Source information:
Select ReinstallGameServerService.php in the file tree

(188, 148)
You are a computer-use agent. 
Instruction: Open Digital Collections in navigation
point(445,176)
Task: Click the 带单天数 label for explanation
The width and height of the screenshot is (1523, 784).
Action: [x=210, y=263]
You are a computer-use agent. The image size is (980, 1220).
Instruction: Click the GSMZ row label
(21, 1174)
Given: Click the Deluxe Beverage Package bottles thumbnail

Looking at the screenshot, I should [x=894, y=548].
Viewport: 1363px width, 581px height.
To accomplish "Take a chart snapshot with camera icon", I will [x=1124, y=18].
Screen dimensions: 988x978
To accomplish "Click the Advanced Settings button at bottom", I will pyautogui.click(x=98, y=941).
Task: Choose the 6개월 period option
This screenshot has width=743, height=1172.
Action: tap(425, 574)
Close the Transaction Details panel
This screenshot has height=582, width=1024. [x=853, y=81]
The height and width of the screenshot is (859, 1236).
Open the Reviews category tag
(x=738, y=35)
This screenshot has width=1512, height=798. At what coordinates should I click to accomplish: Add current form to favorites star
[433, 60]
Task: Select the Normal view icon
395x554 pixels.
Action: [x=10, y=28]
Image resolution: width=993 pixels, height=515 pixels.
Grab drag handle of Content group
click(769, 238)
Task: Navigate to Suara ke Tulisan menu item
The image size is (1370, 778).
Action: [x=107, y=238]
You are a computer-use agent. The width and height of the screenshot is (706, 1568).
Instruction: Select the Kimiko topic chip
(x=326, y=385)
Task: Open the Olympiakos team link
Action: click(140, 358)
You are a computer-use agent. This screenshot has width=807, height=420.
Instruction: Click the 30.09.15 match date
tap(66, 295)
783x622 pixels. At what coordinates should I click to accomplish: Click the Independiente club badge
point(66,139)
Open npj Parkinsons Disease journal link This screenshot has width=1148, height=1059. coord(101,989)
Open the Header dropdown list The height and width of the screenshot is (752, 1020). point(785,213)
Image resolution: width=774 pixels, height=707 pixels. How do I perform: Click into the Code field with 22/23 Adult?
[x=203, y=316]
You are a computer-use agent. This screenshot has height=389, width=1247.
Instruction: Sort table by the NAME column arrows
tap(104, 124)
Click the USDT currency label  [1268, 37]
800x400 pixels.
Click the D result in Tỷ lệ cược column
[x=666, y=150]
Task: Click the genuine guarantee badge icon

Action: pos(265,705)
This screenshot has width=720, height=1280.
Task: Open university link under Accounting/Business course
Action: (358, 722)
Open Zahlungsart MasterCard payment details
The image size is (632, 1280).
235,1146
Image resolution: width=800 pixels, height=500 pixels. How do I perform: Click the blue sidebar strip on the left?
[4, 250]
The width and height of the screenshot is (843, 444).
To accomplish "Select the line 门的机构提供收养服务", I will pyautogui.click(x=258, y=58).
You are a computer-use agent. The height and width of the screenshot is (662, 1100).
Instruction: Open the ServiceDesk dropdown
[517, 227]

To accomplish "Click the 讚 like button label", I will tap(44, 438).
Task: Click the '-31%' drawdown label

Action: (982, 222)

Description of the task:
Show, from the listing above, every line holding the word "will".

Response:
To accomplish "Take a chart snapshot with camera icon", I will [x=1124, y=18].
To accomplish "Click the Advanced Settings button at bottom", I will pyautogui.click(x=98, y=941).
To accomplish "Select the line 门的机构提供收养服务", I will pyautogui.click(x=258, y=58).
To accomplish "Click the 讚 like button label", I will tap(44, 438).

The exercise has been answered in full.